Recently, I have been interviewing physicians about their practices, their professions, and their so-called lives. With all the changes in healthcare, many docs are finding it hard to navigate the emerging business models while caring for their patients and prospering financially. There is a lot to it. But when I ask, “What are the three most important problems they would like to solve?”, this is what comes up:

Dealing with Poor Performance and Difficult Behavior in the Workplace

It just isn’t covered in medical school.

Well, if you are a doctor, you can relax a bit. You have a lot of good company. Although performance management is covered in business management programs, most managers are poorly prepared for these same challenges. So I thought I would share the single most common mistake people make in managing performance in healthcare and other business settings. No kidding, this is THE SINGLE MOST COMMON MISTAKE as of  11:01 a.m. on October 3, 2011. It’s all proven 100%.

Failing to focus on performance

Sunday, aka football day in the fall, has just passed. All week, 32 teams with 1,760 players, 590 coaches, and numerous ancillary staff thought, trained, and practiced in order to perform at their peak on Sunday afternoon. All week, performance was their single focus; it is all they talked about. Regardless of the outcomes of yesterday’s games, (the Ravens won, but the Eagles didn’t!) there is no denying that these people consistently perform at high levels.  

Wherever we see excellence, performance is the focus of the people in the organization. Managers and staff think about it, they plan it, they talk about it, and they rehearse it. When things go well, they notice it and talk about why it went that way. When things don’t go well, they notice it and talk about why they didn’t go that way. And it’s not just “managers” who are talking about it. It is everyone, because it is everyone’s goal. They work together on it all week. When someone screws up, colleagues on peak performing teams talk directly with the person about it without hesitation or worrying that it is “not my place.”

In recent years my doctor has begun talking about healthcare in a new way. He has been talking about “health care” versus “sick care.”  Our nation is burdened by sicknesses created by the failure to create health. For years medicine has focused on curing sickness versus creating and sustaining health. So what do we have? We have a country plagued with diseases created by destructive life habits. Somehow we have expected health without doing the work to create and sustain it. Managers make the same mistake in their organizations. They expect performance without doing the work to nurture, create, and sustain it. If I only had a nickel for every time a manager said to me, “You’d think they would know how to do this!”  

Did Ray Lewis become a 16-year-star automatically? No, he studies, trains, and coaches other players all week on how to perform with excellence.
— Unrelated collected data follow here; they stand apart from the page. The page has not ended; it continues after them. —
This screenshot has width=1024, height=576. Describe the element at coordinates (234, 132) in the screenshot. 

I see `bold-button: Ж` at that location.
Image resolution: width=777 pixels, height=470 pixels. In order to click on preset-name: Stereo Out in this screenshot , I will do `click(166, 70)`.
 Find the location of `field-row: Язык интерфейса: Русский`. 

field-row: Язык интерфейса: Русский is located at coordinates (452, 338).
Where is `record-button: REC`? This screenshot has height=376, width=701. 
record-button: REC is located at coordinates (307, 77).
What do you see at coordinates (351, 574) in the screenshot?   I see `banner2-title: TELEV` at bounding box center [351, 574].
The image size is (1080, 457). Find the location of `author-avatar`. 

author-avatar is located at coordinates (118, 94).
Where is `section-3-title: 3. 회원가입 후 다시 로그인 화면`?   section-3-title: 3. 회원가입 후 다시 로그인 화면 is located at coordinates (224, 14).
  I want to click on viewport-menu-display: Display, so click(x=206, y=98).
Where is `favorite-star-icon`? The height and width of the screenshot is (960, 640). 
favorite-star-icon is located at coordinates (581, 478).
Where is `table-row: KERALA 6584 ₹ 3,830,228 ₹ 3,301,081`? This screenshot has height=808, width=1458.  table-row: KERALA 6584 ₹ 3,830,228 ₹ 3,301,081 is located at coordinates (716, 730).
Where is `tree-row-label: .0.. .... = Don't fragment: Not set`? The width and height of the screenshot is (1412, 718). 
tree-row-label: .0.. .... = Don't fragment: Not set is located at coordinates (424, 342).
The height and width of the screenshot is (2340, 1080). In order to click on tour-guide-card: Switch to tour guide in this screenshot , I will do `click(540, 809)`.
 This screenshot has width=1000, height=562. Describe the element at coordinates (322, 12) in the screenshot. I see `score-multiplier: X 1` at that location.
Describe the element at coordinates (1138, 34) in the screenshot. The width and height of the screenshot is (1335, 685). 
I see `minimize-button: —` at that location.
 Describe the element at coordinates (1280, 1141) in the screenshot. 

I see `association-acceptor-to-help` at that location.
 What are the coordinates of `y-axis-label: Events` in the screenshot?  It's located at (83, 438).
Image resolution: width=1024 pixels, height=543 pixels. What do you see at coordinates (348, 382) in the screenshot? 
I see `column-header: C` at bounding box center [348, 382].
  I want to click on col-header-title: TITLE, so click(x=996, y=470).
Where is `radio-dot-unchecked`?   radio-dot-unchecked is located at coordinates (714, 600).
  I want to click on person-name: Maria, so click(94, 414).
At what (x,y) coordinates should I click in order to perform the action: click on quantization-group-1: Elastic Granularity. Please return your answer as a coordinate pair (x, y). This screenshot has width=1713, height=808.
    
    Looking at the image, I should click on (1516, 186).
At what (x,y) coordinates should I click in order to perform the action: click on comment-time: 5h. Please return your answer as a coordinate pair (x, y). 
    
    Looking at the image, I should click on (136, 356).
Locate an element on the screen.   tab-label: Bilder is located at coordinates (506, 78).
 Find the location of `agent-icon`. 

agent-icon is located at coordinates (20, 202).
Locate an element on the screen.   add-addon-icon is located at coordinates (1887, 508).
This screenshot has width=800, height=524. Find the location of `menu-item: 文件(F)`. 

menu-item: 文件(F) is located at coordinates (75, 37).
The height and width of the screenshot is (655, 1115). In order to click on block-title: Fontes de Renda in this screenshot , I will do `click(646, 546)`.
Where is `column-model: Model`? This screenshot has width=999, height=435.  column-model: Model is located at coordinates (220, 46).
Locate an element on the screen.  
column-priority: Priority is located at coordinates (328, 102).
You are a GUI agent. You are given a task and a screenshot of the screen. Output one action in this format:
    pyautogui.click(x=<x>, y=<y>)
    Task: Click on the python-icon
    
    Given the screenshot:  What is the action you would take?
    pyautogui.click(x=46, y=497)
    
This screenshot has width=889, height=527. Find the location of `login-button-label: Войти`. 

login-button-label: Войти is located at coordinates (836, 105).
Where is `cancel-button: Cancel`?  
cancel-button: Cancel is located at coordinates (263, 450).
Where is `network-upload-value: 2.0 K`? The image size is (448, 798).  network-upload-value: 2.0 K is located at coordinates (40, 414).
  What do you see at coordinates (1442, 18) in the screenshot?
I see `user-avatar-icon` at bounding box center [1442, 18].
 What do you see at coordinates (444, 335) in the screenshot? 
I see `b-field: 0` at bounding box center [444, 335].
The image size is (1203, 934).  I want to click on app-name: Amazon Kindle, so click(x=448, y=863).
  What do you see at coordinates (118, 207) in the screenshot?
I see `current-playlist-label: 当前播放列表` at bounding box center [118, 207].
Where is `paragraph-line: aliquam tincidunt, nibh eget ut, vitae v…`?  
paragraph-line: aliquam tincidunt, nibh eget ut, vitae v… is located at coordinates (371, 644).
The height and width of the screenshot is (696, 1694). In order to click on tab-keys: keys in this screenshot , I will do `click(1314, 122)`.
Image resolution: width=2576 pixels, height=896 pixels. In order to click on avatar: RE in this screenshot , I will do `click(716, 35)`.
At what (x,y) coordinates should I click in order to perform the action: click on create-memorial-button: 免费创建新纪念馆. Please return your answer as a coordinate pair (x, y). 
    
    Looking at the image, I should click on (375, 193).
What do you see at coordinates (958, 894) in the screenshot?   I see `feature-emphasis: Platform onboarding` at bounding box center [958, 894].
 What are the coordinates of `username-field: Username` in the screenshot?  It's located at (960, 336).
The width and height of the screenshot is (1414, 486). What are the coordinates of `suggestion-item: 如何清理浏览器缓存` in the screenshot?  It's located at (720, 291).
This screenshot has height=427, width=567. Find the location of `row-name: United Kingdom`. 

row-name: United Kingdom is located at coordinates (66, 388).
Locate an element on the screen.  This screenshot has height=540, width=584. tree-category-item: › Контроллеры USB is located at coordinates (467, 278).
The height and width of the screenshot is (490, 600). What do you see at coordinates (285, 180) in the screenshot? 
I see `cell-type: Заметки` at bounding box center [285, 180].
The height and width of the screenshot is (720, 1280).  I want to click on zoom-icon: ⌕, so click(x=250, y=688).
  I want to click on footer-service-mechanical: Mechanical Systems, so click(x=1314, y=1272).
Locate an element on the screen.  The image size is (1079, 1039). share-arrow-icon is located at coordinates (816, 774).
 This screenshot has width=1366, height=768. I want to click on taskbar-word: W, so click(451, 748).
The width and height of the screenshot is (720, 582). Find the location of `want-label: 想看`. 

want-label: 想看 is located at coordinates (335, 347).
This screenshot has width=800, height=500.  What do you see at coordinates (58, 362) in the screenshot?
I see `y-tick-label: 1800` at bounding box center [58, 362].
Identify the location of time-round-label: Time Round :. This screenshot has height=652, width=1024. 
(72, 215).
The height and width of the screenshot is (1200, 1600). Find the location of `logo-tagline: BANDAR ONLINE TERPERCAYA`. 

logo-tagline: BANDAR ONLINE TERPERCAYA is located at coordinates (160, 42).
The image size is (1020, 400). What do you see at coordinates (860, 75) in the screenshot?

He works hard at creating high performance rather than expecting that it will happen on its own.  

So what does it take to create high performance in your workplace?

  1. Define what high performance looks like for every role, for every task, and for the business as whole. (Leaders have the responsibility to do this but are wise to do it collaboratively with staff.)
  2. Spend time and effort figuring out what it actually takes to perform in your environment.
  3. Measure performance and talk about how you are hitting, exceeding, and falling short of the mark on a regular basis.
  4. Talk about performance and how to get there continuously, like you would talk about the weather, your weekend, and where to eat for lunch. This is relatively easy to do when you have defined what is needed, set clear standards for success, and talked about what it takes to get there. But it is hard to do if you just expect it without defining it or communicating about it.
  5. Refine, adjust, and learn along the way.

Even if you are not the “person in charge,” you can do these things to create high performance in your workplace. Ray Lewis started with himself, then started talking with his peers and coaches about what he was doing to excel. My doctor is talking with his patients about caring for their health rather than managing sickness. What is keeping you from doing the same?